A small percentage of patients with sclerosing cholangitis have an associated fibrosing syndrome involving the retrobulbar area (orbital pseudotumor), salivary gland, thyroid gland, and blood vessels. Other associations include sicca complex, Riedel's struma, retroperitoneal fibrosis, and mediastinal fibrosis. However none has been reported consistently.

 

 

 

 

31.

a. T

Diverticular outpouchings vary in size and are a characteristic and pathgnomonic feature of PSC. They appear to develop as herniations adjacent to strictures, whereas others arise as mucosal extensions into a thickened duct wall. Sclerosing cholangitis appears on cholangiography as multiple strictures in the intra- and extrahepatic biliary tree (classic "beaded" appearance) with "pruning" of the normal branching pattern, nodular duct walls ("cobblestone"), and diverticula and pseudodiverticula (pathgnomonic).

b. F

c. F

d. T

e. T

In sclerosing cholangitis, chronic obliterative fibrotic inflammation involves the intra- and extrahepatic bile ducts. The CBD is almost always involved.

 

 

 

 

 

32.

a. F

A greater number of patients are diagnosed earlier because of markedly elevated serum alkaline phosphatase. Natural history is variable but usually progressively downhill. No known therapy has been proved effective short of liver transplantation.

b. T

70 % of patients are males and 70 % of these patients are less than 45 years.

c. F

d.
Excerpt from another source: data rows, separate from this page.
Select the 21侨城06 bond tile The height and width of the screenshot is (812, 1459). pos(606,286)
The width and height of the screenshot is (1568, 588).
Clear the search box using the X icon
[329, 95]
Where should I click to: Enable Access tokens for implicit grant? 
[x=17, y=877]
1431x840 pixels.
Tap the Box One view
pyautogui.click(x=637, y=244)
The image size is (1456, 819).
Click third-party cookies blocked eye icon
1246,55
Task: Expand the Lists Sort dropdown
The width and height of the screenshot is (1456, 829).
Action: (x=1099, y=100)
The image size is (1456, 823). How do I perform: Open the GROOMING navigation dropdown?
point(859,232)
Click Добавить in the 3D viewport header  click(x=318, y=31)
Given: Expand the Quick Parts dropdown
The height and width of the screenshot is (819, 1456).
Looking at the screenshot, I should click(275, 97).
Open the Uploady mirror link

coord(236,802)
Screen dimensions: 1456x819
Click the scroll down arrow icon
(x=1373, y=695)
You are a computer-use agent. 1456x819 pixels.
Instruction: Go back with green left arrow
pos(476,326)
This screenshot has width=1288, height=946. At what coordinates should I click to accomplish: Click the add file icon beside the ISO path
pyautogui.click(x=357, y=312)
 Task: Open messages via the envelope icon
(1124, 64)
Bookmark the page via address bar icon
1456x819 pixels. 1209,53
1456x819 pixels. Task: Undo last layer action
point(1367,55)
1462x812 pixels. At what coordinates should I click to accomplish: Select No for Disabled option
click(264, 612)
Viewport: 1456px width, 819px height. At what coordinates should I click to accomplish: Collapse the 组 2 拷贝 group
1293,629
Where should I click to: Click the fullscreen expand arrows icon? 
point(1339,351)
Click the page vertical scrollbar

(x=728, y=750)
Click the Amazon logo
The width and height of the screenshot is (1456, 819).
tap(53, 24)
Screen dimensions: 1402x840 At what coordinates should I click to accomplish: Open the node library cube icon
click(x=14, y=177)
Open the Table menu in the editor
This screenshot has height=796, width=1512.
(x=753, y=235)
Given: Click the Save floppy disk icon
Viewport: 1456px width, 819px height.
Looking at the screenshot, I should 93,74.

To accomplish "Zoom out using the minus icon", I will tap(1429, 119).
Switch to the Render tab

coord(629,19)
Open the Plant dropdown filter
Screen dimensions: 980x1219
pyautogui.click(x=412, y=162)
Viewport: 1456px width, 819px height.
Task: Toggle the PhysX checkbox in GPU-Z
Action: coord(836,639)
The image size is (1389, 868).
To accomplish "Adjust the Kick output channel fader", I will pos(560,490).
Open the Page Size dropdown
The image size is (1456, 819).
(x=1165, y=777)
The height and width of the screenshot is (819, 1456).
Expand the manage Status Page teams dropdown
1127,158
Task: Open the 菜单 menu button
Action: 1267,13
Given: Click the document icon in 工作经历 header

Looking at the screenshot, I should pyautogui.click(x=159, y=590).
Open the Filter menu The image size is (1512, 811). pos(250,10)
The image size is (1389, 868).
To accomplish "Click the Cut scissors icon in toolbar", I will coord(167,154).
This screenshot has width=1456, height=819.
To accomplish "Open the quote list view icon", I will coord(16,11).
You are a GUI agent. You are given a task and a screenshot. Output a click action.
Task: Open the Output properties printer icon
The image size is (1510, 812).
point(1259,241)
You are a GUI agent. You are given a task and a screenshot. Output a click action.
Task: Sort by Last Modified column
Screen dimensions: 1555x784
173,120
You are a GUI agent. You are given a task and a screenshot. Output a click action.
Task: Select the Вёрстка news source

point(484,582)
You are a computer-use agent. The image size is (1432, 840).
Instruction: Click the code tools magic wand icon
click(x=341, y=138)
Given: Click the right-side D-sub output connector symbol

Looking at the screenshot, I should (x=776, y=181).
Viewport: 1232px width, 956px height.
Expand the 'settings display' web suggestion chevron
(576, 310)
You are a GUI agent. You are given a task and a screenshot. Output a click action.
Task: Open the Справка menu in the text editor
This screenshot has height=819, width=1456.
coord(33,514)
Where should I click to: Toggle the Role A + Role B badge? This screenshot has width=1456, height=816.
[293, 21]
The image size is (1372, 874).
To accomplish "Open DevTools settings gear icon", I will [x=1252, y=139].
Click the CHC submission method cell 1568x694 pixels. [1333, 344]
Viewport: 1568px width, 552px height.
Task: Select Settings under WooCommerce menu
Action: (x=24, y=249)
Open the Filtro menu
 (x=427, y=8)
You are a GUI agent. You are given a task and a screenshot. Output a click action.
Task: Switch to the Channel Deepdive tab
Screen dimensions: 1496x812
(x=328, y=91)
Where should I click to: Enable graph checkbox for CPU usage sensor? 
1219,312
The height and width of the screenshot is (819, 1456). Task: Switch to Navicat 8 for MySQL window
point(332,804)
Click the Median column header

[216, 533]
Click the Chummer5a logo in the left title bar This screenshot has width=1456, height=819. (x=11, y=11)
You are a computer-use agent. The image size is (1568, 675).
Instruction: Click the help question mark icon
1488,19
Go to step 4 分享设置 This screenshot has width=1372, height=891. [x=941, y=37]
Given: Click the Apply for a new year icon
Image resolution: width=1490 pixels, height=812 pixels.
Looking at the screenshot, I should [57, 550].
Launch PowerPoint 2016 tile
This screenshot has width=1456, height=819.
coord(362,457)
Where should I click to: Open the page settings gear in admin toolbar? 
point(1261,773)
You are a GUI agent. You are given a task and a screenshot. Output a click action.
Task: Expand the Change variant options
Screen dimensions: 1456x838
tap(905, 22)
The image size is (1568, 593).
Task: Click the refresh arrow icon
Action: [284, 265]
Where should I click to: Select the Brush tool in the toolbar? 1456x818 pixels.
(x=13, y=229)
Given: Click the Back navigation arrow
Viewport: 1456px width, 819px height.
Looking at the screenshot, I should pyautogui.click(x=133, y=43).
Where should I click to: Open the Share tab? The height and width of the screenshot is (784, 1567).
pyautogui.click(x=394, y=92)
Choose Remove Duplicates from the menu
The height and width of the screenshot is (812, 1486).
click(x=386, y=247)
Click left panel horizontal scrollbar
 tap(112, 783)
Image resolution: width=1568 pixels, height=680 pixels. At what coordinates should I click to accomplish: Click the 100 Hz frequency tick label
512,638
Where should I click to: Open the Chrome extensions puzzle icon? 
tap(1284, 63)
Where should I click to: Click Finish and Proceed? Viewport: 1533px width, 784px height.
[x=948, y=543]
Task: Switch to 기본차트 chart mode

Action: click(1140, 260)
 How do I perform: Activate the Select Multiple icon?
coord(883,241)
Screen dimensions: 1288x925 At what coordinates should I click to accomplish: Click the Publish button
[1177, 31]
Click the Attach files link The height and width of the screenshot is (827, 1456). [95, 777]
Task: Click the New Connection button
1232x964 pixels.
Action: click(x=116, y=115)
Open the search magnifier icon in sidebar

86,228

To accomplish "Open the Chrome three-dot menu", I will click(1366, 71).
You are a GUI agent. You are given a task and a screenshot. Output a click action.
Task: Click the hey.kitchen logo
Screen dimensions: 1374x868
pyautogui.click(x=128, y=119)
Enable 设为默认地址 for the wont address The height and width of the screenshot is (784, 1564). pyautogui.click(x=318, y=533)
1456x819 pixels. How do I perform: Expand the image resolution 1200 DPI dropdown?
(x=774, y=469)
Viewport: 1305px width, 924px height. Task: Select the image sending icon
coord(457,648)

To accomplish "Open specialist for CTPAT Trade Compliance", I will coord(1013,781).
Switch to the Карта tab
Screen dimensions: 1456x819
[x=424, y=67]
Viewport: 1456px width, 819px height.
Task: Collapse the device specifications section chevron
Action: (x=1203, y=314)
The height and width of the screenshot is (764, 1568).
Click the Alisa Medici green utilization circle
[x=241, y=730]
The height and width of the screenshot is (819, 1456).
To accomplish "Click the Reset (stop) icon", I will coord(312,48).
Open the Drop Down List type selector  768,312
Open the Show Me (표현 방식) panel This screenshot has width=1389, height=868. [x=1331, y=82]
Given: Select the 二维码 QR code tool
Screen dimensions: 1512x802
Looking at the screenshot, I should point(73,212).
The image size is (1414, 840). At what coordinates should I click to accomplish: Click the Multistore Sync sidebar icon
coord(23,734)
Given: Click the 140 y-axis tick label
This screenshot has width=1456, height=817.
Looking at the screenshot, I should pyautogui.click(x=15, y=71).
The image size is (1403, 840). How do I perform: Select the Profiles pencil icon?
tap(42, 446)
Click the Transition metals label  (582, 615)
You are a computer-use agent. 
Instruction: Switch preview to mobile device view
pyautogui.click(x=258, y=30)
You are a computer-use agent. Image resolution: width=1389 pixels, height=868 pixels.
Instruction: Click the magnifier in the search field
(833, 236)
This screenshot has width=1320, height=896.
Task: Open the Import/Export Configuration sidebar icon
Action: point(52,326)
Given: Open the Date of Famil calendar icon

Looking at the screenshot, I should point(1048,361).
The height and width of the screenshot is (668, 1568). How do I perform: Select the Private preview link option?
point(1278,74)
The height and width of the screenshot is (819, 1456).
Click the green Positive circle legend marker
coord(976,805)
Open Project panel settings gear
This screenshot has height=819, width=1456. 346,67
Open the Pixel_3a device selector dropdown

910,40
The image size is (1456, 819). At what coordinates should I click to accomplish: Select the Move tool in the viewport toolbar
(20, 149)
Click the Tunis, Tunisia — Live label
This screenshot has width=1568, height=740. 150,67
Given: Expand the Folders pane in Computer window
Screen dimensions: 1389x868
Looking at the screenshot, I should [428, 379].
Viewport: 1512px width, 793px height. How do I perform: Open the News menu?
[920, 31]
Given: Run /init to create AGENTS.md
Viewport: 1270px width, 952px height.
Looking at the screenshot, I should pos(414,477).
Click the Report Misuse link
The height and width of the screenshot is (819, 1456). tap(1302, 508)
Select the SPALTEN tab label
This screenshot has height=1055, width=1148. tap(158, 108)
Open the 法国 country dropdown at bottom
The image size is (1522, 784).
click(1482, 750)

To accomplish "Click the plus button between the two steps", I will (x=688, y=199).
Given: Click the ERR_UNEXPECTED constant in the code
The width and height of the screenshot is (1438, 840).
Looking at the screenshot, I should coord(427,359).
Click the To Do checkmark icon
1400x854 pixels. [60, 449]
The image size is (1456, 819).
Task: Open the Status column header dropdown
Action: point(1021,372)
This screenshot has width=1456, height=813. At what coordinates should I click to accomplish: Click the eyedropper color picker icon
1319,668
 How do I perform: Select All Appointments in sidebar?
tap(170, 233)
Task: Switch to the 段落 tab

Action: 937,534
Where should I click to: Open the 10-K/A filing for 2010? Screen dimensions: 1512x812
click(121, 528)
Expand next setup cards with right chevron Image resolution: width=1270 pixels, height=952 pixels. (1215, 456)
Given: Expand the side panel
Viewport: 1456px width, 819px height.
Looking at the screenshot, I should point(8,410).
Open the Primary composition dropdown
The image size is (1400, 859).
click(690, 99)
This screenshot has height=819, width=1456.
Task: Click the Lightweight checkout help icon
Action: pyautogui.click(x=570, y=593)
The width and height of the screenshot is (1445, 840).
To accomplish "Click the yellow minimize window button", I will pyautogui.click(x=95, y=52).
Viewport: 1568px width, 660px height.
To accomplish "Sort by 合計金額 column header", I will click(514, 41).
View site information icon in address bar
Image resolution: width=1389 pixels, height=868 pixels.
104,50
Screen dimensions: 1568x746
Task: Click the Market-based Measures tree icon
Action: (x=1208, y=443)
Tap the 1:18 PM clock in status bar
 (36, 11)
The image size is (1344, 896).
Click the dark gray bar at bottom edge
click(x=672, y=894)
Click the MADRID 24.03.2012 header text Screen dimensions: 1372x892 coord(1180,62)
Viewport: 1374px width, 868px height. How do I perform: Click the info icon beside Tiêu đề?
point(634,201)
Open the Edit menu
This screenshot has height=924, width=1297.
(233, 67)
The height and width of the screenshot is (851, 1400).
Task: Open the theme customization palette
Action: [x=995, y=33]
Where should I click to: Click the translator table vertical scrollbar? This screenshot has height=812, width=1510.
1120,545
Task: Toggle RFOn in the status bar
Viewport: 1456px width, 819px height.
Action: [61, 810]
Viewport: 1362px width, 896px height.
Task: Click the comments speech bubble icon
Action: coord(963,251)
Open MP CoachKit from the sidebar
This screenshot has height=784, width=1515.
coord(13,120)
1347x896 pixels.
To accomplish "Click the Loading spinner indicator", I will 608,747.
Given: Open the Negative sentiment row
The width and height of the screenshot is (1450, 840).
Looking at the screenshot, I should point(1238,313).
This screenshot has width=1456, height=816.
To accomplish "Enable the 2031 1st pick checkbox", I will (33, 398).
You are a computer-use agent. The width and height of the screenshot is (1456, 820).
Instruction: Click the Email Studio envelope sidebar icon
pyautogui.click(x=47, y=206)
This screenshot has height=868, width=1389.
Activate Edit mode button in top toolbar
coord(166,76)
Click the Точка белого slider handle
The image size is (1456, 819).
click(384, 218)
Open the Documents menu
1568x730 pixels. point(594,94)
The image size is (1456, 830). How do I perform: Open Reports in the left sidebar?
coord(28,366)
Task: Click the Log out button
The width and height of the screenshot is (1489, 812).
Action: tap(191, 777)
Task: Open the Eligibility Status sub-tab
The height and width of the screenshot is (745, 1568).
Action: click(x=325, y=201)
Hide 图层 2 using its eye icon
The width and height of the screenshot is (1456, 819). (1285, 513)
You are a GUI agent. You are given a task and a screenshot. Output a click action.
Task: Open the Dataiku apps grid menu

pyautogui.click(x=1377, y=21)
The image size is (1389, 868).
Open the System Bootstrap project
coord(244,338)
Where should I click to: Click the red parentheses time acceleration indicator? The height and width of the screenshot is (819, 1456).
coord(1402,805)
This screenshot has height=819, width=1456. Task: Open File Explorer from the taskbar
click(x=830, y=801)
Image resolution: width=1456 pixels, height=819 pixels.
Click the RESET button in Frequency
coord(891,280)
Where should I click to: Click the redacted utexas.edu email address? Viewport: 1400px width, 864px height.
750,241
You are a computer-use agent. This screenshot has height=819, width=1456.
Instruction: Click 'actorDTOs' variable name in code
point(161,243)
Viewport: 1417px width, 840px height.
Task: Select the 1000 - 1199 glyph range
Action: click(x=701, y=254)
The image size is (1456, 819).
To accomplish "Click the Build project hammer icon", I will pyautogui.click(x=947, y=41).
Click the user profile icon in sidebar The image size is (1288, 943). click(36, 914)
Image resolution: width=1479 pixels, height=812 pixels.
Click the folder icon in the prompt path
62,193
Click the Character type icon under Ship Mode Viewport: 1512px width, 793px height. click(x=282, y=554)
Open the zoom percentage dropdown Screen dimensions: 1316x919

T

The stronger association is with UC.

 

 

 

 

 

33.

C

Pneumatosis Intestinalis Cystoides represents cystic or arcuate collections of gas located in the subserosa or submucosa - usually in the jejunum.   15% is primary and 85% is secondary


Benign causes:
    1) gas dissecting from patients with obstructive lung disease
    2) gas entry into the bowel wall from the lumen (ulcer/tear/obstruction) IBD


Malignant causes: (often associated with portal venous gas)
    1) ischemic
    2) inflammatory (ulcer, IBD, collagen vascular disease, Whipple disease)
    3) infection

 

 

 

 

34.

a. T

b. T

c. T

Inflammatory bowel disease in general is a known cause.

d. F

e. T

Pseudomembranous colitis is a known but rare cause of toxic megacolon.

f. F

 

 

 

 

35.

B

It is advised to wait 5 days. Also advised to use single contrast barium enema for, 1) Hirschsprung's, 2) Acute diverticulitis, 3) High grade colonic obstruction, 4) colonic fistula, and 5) ischemic colitis.